Les médias français et Calciopoli

Suite aux confessions de Lance Armstrong, un rédacteur de Sofoot a eu l’excellente idée de faire un top 10 des personnalités du monde sportif qui devraient également « avouer ». Comme on pouvait s’y attendre, notre ex-directeur sportif Luciano Moggi est dans le top 10. A lui seul, il semble représenter le mal d’un Calcio qui, encore aujourd’hui, est la proie d’affaires douteuses. Le but de cet article est d’informer et de sensibiliser les journalistes sportifs francophones à la désinformation qu’ils sont susceptibles de lire et de reproduire.
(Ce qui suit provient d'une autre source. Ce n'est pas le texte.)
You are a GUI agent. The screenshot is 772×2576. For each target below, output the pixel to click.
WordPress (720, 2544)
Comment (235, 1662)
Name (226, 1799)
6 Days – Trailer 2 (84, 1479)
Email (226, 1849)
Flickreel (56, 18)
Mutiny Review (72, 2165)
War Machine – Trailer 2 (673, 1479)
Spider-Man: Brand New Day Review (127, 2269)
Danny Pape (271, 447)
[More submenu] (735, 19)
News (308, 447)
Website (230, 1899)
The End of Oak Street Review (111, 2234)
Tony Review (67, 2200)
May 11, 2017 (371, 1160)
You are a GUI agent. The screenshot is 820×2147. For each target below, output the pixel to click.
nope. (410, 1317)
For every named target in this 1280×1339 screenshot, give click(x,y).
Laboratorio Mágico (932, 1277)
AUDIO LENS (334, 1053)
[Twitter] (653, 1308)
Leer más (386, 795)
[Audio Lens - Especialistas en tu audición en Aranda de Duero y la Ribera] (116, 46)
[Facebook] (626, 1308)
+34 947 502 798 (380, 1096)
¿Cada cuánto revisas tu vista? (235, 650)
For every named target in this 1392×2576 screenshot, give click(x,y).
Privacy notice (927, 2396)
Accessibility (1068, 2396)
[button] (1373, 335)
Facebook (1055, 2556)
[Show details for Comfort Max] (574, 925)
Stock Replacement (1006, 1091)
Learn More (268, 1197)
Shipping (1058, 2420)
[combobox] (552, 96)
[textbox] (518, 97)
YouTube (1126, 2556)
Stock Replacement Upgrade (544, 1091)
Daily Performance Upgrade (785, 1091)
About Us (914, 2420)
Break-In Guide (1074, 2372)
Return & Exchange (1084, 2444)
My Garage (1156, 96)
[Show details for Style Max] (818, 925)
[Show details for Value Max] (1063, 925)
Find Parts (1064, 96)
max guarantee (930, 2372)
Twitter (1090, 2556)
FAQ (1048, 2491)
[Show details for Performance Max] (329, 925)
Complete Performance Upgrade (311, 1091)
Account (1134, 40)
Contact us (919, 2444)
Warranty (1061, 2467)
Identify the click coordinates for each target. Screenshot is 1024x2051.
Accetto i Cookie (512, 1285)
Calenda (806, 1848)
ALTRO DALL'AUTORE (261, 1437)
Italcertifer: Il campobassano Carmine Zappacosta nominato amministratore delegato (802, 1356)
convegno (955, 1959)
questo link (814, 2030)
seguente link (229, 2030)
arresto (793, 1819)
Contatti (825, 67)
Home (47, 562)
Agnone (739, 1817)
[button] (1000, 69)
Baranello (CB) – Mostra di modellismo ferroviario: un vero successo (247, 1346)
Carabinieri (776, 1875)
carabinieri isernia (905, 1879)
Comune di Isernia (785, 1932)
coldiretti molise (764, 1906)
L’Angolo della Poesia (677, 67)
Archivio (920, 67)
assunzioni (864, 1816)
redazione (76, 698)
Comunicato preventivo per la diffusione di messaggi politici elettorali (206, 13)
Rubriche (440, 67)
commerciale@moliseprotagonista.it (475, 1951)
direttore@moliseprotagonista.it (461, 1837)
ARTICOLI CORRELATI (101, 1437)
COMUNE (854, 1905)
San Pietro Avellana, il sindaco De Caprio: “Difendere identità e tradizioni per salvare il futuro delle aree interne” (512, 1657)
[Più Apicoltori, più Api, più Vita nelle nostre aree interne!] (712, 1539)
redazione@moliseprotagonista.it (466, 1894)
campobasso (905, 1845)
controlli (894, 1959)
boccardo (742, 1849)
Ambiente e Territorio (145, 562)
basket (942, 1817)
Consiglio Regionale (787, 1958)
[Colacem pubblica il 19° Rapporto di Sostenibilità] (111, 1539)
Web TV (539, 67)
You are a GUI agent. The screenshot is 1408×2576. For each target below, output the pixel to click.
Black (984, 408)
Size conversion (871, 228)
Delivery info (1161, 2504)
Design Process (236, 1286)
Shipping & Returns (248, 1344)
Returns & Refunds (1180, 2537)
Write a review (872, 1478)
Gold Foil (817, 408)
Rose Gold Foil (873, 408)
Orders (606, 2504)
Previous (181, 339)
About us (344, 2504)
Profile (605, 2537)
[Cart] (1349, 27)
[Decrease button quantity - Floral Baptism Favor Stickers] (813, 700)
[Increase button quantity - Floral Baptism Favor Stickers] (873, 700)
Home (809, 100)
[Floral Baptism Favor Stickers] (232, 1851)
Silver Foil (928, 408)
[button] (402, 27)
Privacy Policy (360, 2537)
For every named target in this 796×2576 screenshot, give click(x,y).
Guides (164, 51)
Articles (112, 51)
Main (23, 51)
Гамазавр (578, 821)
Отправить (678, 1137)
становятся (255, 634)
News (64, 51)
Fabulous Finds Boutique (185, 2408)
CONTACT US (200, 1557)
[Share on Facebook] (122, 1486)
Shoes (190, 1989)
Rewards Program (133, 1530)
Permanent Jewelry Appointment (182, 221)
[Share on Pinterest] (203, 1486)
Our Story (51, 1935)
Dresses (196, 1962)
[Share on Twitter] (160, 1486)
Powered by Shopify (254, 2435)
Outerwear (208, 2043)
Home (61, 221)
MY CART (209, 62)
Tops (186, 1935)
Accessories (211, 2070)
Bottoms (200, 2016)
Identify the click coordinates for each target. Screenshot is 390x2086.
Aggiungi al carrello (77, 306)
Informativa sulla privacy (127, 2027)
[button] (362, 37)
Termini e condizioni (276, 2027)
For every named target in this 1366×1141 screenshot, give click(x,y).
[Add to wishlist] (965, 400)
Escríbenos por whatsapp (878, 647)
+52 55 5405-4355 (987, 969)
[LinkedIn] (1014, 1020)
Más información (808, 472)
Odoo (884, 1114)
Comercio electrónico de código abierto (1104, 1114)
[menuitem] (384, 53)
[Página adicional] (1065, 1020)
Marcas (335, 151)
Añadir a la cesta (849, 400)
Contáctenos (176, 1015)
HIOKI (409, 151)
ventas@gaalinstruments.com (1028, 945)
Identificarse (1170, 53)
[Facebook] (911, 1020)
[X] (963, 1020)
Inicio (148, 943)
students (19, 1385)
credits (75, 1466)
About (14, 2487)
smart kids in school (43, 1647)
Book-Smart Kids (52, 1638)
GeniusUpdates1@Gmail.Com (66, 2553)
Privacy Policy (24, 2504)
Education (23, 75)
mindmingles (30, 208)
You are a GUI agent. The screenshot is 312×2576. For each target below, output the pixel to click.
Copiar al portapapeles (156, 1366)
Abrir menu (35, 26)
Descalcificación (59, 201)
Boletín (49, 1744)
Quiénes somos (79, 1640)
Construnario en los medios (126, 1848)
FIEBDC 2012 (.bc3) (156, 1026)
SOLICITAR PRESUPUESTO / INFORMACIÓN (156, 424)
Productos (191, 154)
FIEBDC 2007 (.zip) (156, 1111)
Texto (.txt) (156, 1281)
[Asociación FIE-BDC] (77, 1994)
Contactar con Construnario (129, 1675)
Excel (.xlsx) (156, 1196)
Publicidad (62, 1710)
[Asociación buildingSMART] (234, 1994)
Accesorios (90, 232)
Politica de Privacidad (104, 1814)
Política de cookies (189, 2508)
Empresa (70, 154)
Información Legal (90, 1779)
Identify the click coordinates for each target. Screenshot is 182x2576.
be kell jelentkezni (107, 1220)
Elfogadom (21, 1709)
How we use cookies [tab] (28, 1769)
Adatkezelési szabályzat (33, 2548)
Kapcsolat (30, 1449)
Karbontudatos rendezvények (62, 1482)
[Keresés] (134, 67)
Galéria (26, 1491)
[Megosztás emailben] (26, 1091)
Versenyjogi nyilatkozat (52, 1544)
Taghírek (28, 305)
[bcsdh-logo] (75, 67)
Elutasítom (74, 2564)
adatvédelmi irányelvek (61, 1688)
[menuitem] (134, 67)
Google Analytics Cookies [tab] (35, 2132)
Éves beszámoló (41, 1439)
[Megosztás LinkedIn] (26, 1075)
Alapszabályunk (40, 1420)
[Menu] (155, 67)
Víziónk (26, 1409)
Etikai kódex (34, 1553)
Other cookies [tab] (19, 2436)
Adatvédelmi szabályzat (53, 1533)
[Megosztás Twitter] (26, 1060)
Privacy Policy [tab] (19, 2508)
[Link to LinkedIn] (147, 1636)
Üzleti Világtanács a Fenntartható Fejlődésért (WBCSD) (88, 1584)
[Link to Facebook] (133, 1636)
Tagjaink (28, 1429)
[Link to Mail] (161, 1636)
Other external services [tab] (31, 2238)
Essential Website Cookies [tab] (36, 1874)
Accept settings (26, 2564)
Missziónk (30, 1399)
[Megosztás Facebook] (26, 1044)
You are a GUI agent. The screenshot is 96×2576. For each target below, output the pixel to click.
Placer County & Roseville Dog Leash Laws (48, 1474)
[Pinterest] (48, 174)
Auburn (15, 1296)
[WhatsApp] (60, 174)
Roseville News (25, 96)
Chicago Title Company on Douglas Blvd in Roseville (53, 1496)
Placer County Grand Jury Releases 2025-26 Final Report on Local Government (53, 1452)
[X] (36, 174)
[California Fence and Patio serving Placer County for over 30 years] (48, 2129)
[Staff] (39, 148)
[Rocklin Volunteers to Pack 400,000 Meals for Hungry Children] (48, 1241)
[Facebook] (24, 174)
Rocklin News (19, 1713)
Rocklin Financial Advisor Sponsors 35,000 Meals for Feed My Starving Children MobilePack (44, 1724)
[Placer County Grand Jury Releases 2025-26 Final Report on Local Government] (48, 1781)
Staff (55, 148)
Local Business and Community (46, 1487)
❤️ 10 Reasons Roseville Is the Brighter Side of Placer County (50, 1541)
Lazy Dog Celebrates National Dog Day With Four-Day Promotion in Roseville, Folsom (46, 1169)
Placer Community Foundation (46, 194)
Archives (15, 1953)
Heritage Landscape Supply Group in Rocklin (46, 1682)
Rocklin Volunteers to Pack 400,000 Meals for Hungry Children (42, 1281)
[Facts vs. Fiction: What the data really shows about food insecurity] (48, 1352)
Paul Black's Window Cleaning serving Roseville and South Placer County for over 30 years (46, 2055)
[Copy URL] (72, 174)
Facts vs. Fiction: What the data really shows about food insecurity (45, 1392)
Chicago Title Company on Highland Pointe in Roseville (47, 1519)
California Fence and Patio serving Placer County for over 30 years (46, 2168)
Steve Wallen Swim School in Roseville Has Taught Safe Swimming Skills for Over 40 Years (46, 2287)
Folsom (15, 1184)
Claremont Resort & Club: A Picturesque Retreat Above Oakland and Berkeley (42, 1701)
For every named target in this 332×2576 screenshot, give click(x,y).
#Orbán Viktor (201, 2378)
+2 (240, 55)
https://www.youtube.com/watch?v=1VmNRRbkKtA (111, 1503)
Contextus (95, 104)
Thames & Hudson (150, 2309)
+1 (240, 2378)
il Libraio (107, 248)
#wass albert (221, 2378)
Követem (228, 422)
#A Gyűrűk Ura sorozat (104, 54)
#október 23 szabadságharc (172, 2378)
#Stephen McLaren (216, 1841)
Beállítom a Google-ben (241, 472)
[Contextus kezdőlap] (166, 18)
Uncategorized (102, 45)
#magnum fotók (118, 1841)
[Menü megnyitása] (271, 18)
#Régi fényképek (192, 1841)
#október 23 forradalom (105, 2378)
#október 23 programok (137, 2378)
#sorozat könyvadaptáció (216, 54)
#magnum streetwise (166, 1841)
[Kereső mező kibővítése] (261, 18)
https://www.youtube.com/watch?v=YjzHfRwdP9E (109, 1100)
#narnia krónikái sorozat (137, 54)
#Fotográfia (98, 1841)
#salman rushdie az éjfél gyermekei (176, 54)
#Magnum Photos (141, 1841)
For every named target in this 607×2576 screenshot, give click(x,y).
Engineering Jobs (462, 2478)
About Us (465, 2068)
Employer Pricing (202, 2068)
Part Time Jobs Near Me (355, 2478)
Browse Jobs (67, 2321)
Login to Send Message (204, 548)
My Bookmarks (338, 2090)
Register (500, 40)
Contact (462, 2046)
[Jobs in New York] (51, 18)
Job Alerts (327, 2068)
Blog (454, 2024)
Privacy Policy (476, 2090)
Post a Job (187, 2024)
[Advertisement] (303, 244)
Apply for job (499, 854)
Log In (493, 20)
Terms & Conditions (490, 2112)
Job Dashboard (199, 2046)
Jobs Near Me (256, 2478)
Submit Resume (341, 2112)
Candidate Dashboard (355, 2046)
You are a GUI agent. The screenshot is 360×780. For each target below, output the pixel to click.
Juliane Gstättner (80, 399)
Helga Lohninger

S’il y a une seule chose qu’il faut retenir de la sociologie des scandales, c’est bien qu’un scandale n’est pas nécessairement le produit d’un fait scandaleux mais plutôt de mobilisations multisectorielles (médias, tribunaux, politiques, …). Ainsi, des scandales peuvent émerger sans aucun fondement concret, tant que médias, tribunaux ou encore politiciens se mobilisent pour dénoncer un ou plusieurs individus. Jusqu’à preuve du contraire, je crois qu’on peut dire cela de ce qui a été appelé « Calciopoli ». Est-ce que je me base sur mon aveuglement de tifoso juventino pour professer de tels blasphèmes? En tout cas pas totalement. Voici ce qui apparaît dans les motivations de la dernière sentence du tribunal pénal de Naples (février 2012):

- Le championnat enquêté (2004/05) n’a pas été altéré:

 “…trattandosi di reato di tentativo (la frode sportiva ndr.) questo non ha la necessità della conferma, che il dibattimento in verità non ha dato, del procurato effetto di alterazione del risultato finale del campionato di calcio 2004/2005 a beneficio di questo o quel contendente”. 

Dans ce cas, je vous pose la question, pourquoi Agnelli ne devrait-il pas demander le retour des deux scudetti?

- Les tirages au sort des arbitres n’étaient pas truqués:


“Incomprensibilmente il pubblico ministero si è ostinato a domandare ai testi di sfere che si aprivano, di sfere scolorite, e di altri particolari della condizione delle sfere, se il meccanismo del sorteggio, per la partecipazione ad esso di giornalista e notaio, era tale da porre i due designatori Bergamo e Pairetto, nell’impossibilità di realizzare la frode. Che il sorteggio non sia stato truccato, così come hanno sostenuto le difese, è emerso in modo chiaro durante il dibattimento”.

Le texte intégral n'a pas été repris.